Не все счастливы быть программистами, но все как будто вынуждены ими быть, потому что в IT больше денег и возможностей. Например, ребенок был бы счастлив быть продавцом мороженого, но шансов на успех и счастье с этим в реальности у него почти нет.
— Мы не говорим, что программирование — единственная интересная профессия. Нам все равно, станет ли он программистом или журналистом. Если бы нам было важно готовить профессионалов, то мы бы тестировали, отслеживали прогресс, принимали экзамены, проводили проверки скиллов.
Нам важнее, чтобы ребенок чувствовал себя уверенно. Чтобы он понимал, что может добиться всего, чего хочет — он ведь уже в юном возрасте сам построил компьютер.
Нам кажется, все люди, которые чего-то добились — и программисты, и все остальные — у них были ранние впечатления, которые внушили или дали им надежду, что они способны добиться великих вещей.
Мы просто хотим дать это впечатление всем. Нам важно, чтобы дети понимали, как работает технология. Это так же важно, как понимать историю, откуда ты произошел, почему мир такой, какой он есть. Просто чтобы быть более развитым человеком.
Но это же не значит, что все должны становиться историками. Просто программирование — это предмет, которому не везде учат, но нужно оно везде.
— Не кроется ли именно в этом несправедливость? Программирование нужно везде, но не все хотят им заниматься. И если кто-то отказывается — то как будто лишает себя будущего.
— Знаешь, наверно, несправедливость не в том, чему мы учим, а в том, что не у всех есть возможность учиться. Если бы все могли собрать компьютер и почувствовать себя уверенным — никто бы этому не противостоял. Несправедливость в том, что и нам, и покупателям это чего-то стоит, и из-за цен это не всем доступно.
Образование получают только те, кто может его купить — в этом несправедливость.
— Ты много где был, много что видел. Можно ли исправить мир, чтобы он не был таким, какой есть сейчас?
— Я не знаю по-настоящему, можно или нельзя. Но мне кажется, надо верить, что можно. Если веришь — ты будешь тратить на это силы, будешь стремиться. Когда считаешь, что это неизбежно случится, то намного вероятнее это реально произойдет.
Есть две тенденции, и они, как мне кажется, друг другу противоречат. Первая — мы должны углубляться в технологии, все контролировать и понимать. Вторая — наоборот, мы должны все упрощать, чтобы все само собиралось и делалось без применения кода.
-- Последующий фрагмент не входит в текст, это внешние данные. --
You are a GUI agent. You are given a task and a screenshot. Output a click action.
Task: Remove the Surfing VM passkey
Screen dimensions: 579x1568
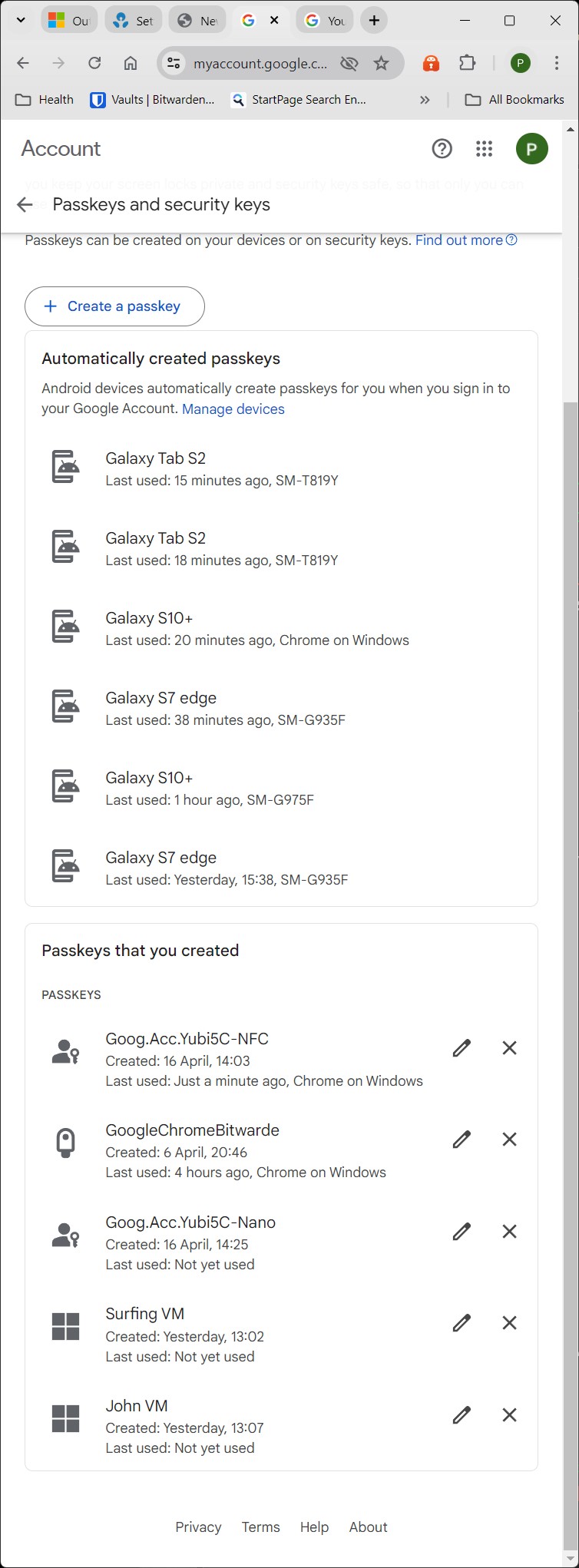[x=509, y=1323]
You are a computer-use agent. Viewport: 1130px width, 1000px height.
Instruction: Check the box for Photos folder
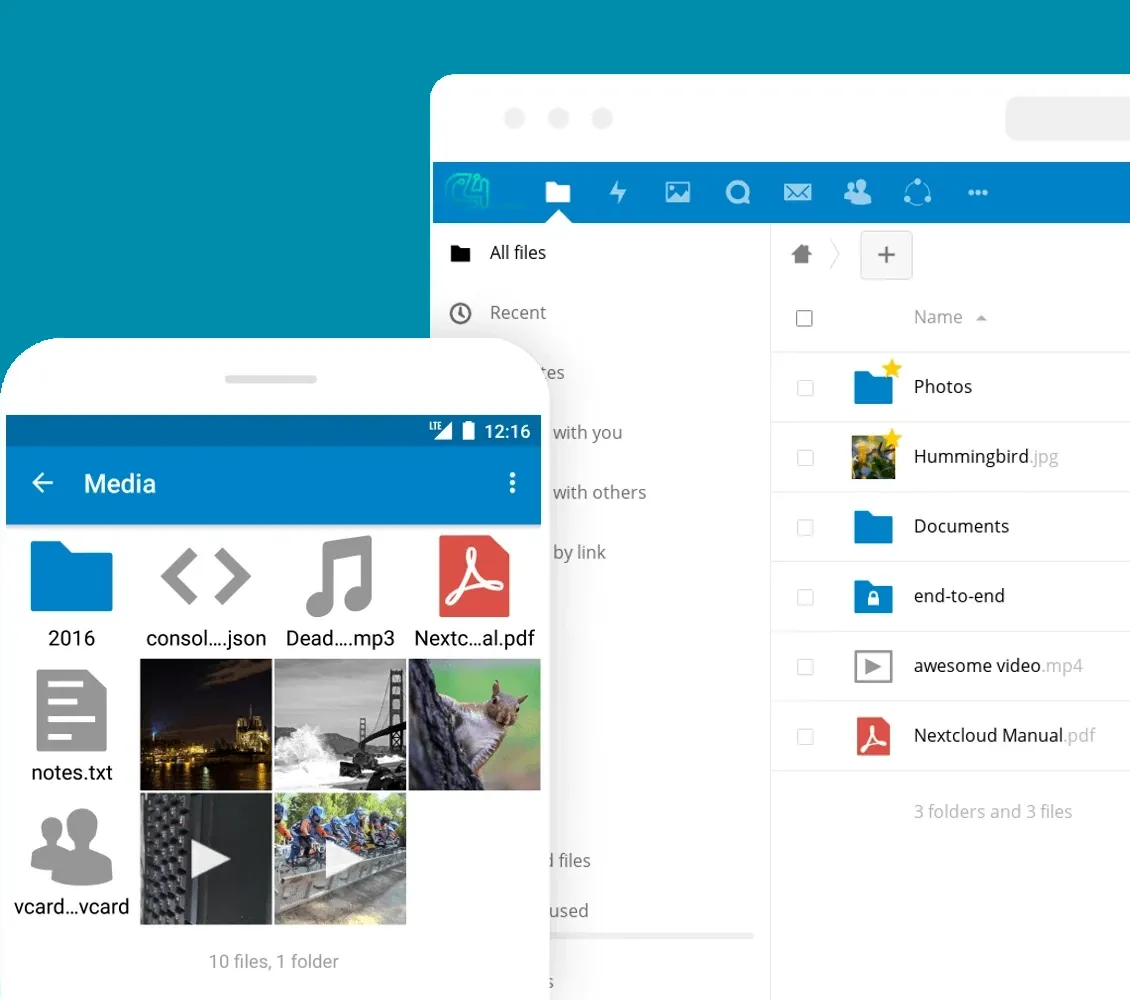pos(805,387)
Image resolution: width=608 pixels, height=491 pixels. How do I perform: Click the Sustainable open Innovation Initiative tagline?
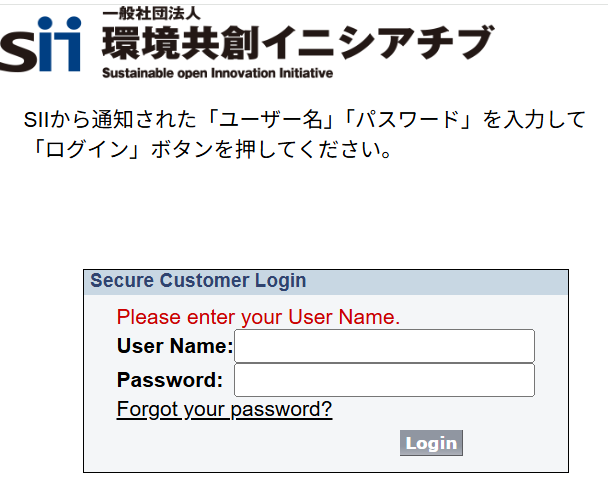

Я думаю, у нас — у человечества — есть инстинкт изобретать, улучшать, двигать прогресс. Идеальный итог всего в идеальном мире — тебе просто что-то взбрело в голову, и оно уже существует. Но до того, как мы дойдём до идеального мира, может случиться нечто плохое. Мы все безвылазно застрянем в айфонах или искусственный интеллект захватит мир.
Мне кажется, конфликт и диссонанс возникают, когда люди думают «я не хочу ничего делать, хочу, чтобы все само» и одновременно боятся прийти к плохому раскладу. Например, Илон Маск пытается сделать машины на автопилоте, но с другой стороны, он очень боится искусственного интеллекта и финансирует инициативу, которая сделает ИИ опенсорсным, чтобы никто не мог использовать его для корыстных целей.
Мартин Лютер Кинг сказал: «История не обязательно идёт в правильном направлении. Должны быть люди, которые её направляют». Мир сам не придет к идеалу. Вероятнее наоборот — он придет в плохое место. Поэтому нам надо, чтобы люди понимали, думали и пытались изобретать.
— Если бы ты стал бессмертным, чтобы ты сделал?
— Поехал бы в Северную Корею. Наверное, я бы больше не чувствовал давление дедлайна. Я бы не был таким напряженным, чувствовал себя расслабленно. Но и делал бы более радикальные вещи.